Carla Marcantonio: New Angles on Film

Broken Embraces, the latest film from acclaimed Spanish director Pedro Almodóvar, offers a wealth of possibilities for critical analysis.

by Art Taylor

Carla Marcantonio: New Angles on Film

Broken Embraces, the latest film from acclaimed Spanish director Pedro Almodóvar, offers a wealth of possibilities for critical analysis. Interweaving several stories, it’s a study in narrative structure. Drawing on film noir, it provides a twist on a classic genre. And one central subject of the film is filmmaking itself: The narrator is a famous director, remembering his love affair with the leading lady of an earlier film (Girls and Suitcases), a relationship that caught on videotape as part of a “making of” documentary —ultimately a film about a film within a film. Another twist: That filmmaker/narrator has been blinded by an auto accident — perhaps a metaphorical statement?

“From a critical perspective, it’s very self-reflexive about the process of making movies,” says assistant professor Carla Marcantonio, whose dissertation studied Almodóvar’s work and who’s been teaching film studies at Mason since 2007. “The main character is a stand-in for Almodóvar himself, and the film is partly a meditation on what it would be like for the director who depends on the visual to lose his eyesight.”

 But while Marcantonio’s scholarship has delved deeply into the director’s career, another opportunity — outside the classroom — has not only yielded unique insider perspectives on his creative process but also made her a part of that process herself.

In 2002, while still a graduate student at New York University. Marcantonio served as an interpreter at the New York Film Festival for one of the actors in Almodóvar’s Talk to Her. For his next two films, Bad Education and Volver, she assisted the director himself during press interviews and audience q&a’s. And with Broken Embraces, those duties were further augmented, with Marcantonio translating an early version of the script for U.S. distributors.

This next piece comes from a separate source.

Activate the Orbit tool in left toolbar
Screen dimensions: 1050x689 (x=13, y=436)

“I get to hear all the back stories about how he comes up with ideas, how much time he spends writing, how he puts it all together,” she explains. “What I’ve discovered is that how we’re taught to analyze the finished product often has nothing to do with the creative process. When you watch Broken Embraces, the first thing you might say is that it aspires toward film noir, but when Almodóvar talks about the origins of the film, it has nothing to do with genre. He said it was inspired in part by a photograph he took 10 years ago of a beach at Lanzarote, one of the Canary Islands. He was vacationing after the death of his mother, and here’s a beach with all this black sand, and later that day, when he had the photos developed, he saw that there was a couple embracing on the beach. What was the story behind that couple? He thought about this for years. Then in 2006, he was suffering migraines that forced him to be in the dark, without light, not ever in front of his computer. To pass the time, he started telling himself stories. One of them was about a blind director. And then a third strand: He’d always wanted to make a ‘making of’ movie, one where that’s all that the audience would know about an action movie being made. All of that comes together here, but analyzing only the finished film, you’d lose everything about the origins of this story.”

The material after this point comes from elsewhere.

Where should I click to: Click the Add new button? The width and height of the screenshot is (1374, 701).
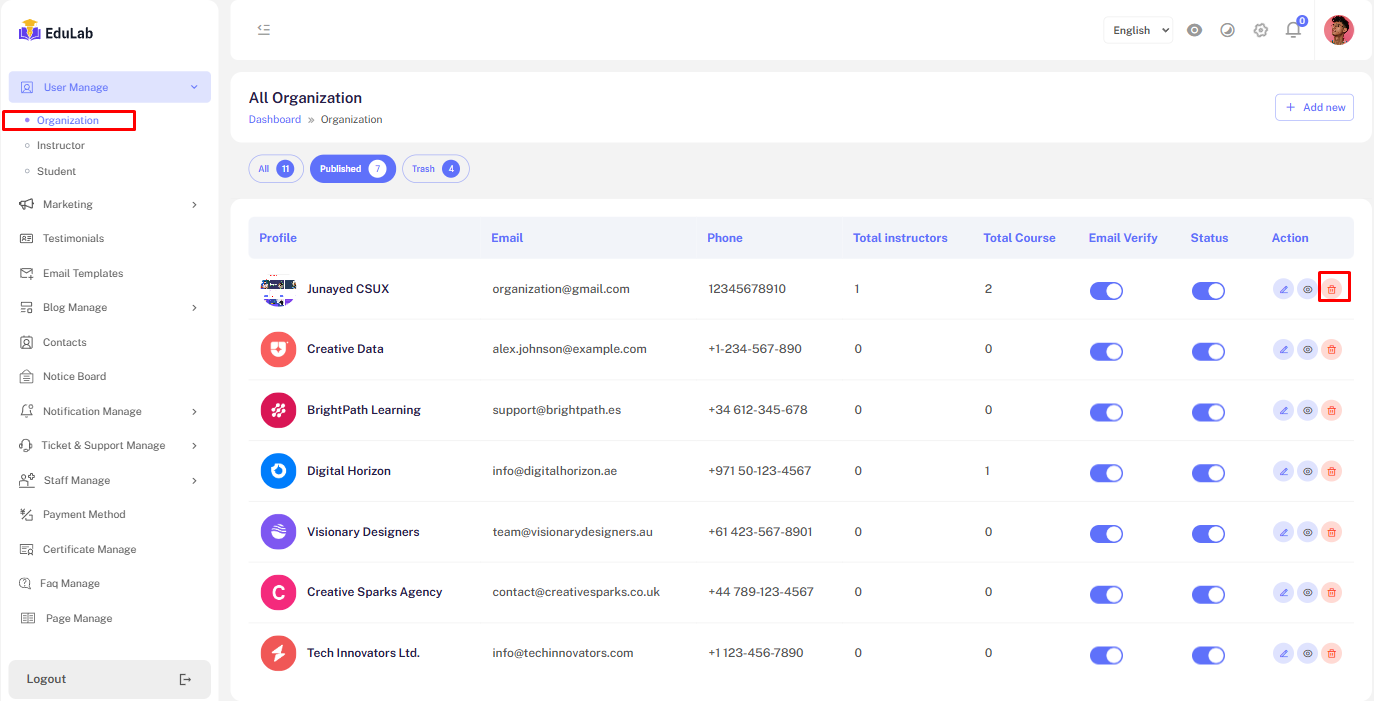tap(1314, 108)
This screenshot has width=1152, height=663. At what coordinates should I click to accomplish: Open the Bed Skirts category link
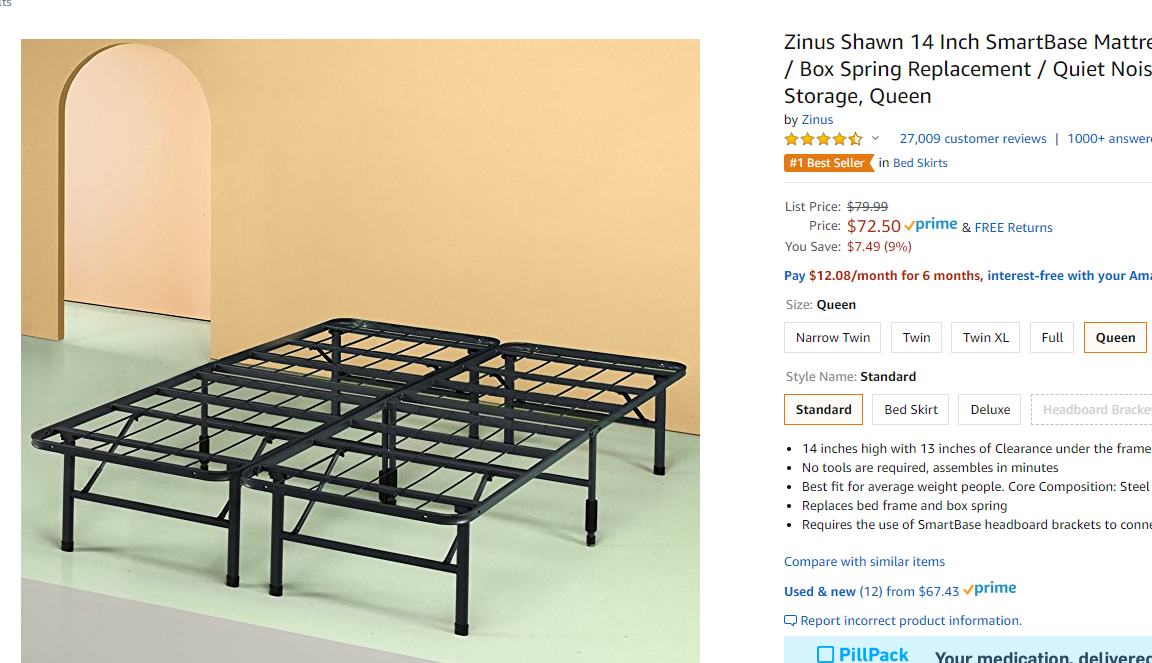(920, 163)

Translating the script offered even more glimpses into a creative journey that often spans eight to ten years, with Almodóvar drafting scripts numerous times before choosing the actors, and then reworking further to incorporate each actor’s persona into his or her character.

“The script that I translated was the one just before the actors were brought in,” Marcantonio explains. “He’s rewriting constantly, so a couple of times I got an email from his assistant telling me, ‘Stop! He’s made changes.’ It was ultimately a six-week process for me, and then he still revised it another five times. Part of the fun of watching the film the first time was to discover which scenes never made it into the final film and how things were moved around or rewritten.”

Marcantonio’s most recent trips to the New York Film Festival put her in the limelight — she’s onstage with Almodóvar and actress Penelope Cruz during a discussion broadcast on the New York Times website — and she recently appeared with the two of them on The Charlie Rose Show. She also got behind the scenes of a different project: an adaptation of the director’s early film, Women on the Verge of a Nervous Breakdown, into a musical at Lincoln Center. Marcantonio interpreted the meetings between Almodóvar and Tony Award-winning director Bartlett Sher, talking about how to adapt film to theater, what works in one medium and why it doesn’t work in another. The show is scheduled to premiere later this year. [Note that article comes out in 2010.]

“When you’re teaching, you’re always giving,” says Marcantonio. “But with all this, I feel like I’m a sponge, absorbing information. It’s work — a lot of work, taking the train back and forth to New York each week, juggling classes, scheduling make-up classes — but I’m learning so much it’s worth it."